Entonces, ¿es algo que se puede cambiar?
Definitivamente sí. La ansiedad social se puede trabajar y superar, especialmente con un enfoque cognitivo-conductual. El tratamiento incluye:
- Psicoeducación: entender qué es la ansiedad, cómo funciona y por qué aparece.
- Exposición progresiva: enfrentarse poco a poco a las situaciones temidas, de forma guiada y con herramientas.
- Reestructuración cognitiva: identificar y cuestionar pensamientos automáticos que generan malestar.
- Técnicas de regulación emocional: respiración diafragmática, mindfulness, relajación progresiva.
Y además, algunas ideas para que empieces a entrenarlo en el día a día:
Reencuadrá la situación: tratá de ver esas situaciones sociales que te generan ansiedad como oportunidades para practicar y exponerte, no como amenazas a evitar.
Observá tu foco de atención: cuando estás relajado, las conversaciones fluyen porque estás atento al otro. Cuando estás ansioso, toda tu atención está en vos y en no equivocarte. Notá la diferencia.
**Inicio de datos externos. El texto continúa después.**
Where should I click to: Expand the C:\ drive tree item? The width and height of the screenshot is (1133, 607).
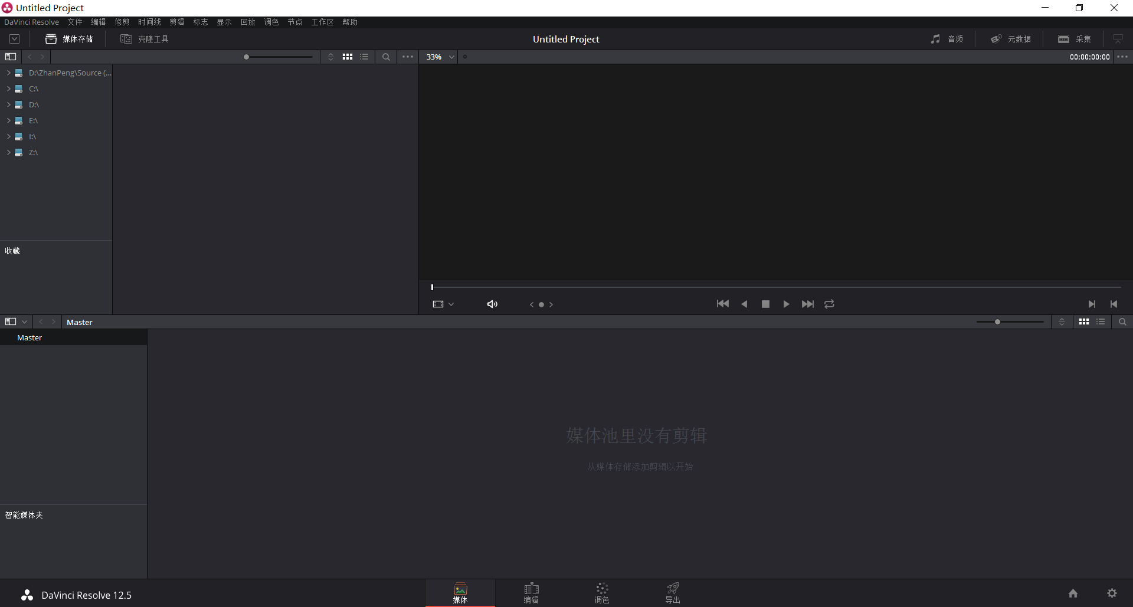tap(9, 89)
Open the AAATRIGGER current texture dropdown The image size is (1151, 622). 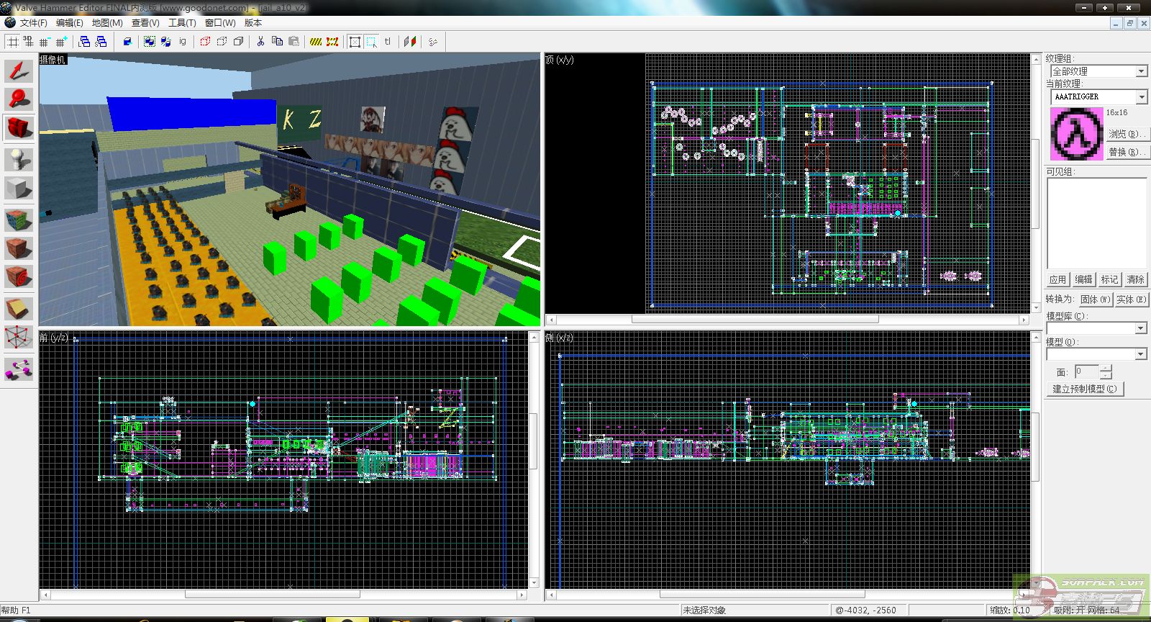click(1141, 96)
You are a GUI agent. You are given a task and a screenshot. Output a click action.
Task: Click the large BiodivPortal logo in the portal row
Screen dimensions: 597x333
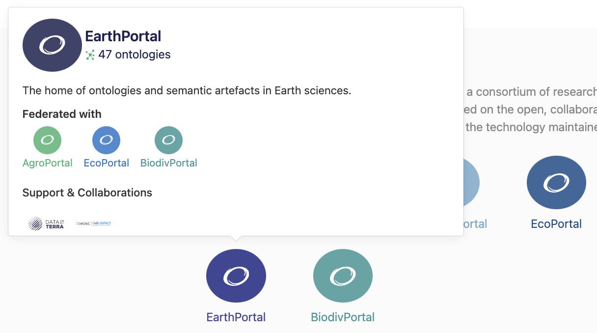point(343,276)
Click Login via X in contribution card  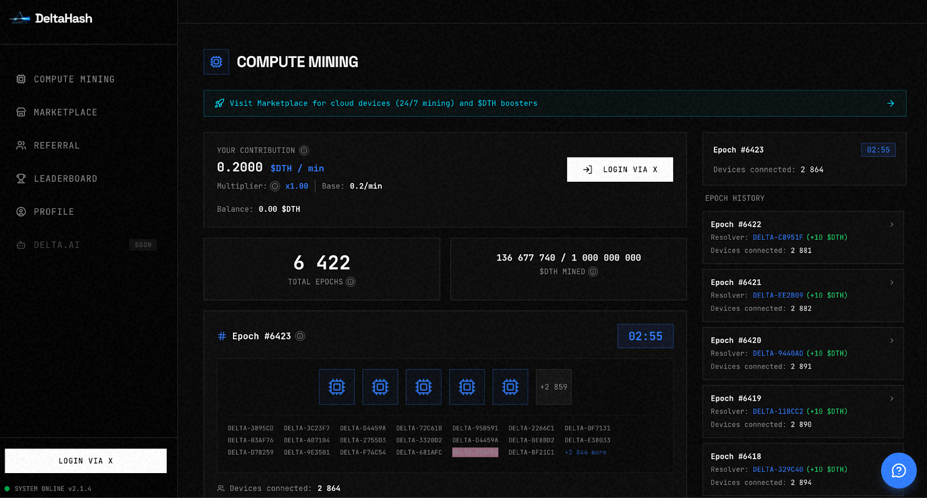pos(620,170)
Probá cosas nuevas: animarte a romper un poquito tus rutinas o patrones puede ser una buena forma de empezar a desafiar la ansiedad. Aunque sea con pasos chicos.
Celebrá los avances: no hace falta que hagas todo perfecto. Cada intento es un logro en sí mismo. Lo importante es entrenar esa parte que hoy te incomoda y ver que podés hacerlo distinto.
Una última idea
Sentir ansiedad frente a otros no te hace débil ni raro. Tiene sentido. En otros momentos de la vida, fue adaptativo: agradar, evitar el rechazo o quedar bien con el grupo podía ser clave para sobrevivir.
Pero quizás esas mismas estrategias que antes te ayudaron, ahora te estén limitando. Por suerte, no están grabadas en piedra. Con esfuerzo, paciencia y acompañamiento, es posible generar un cambio.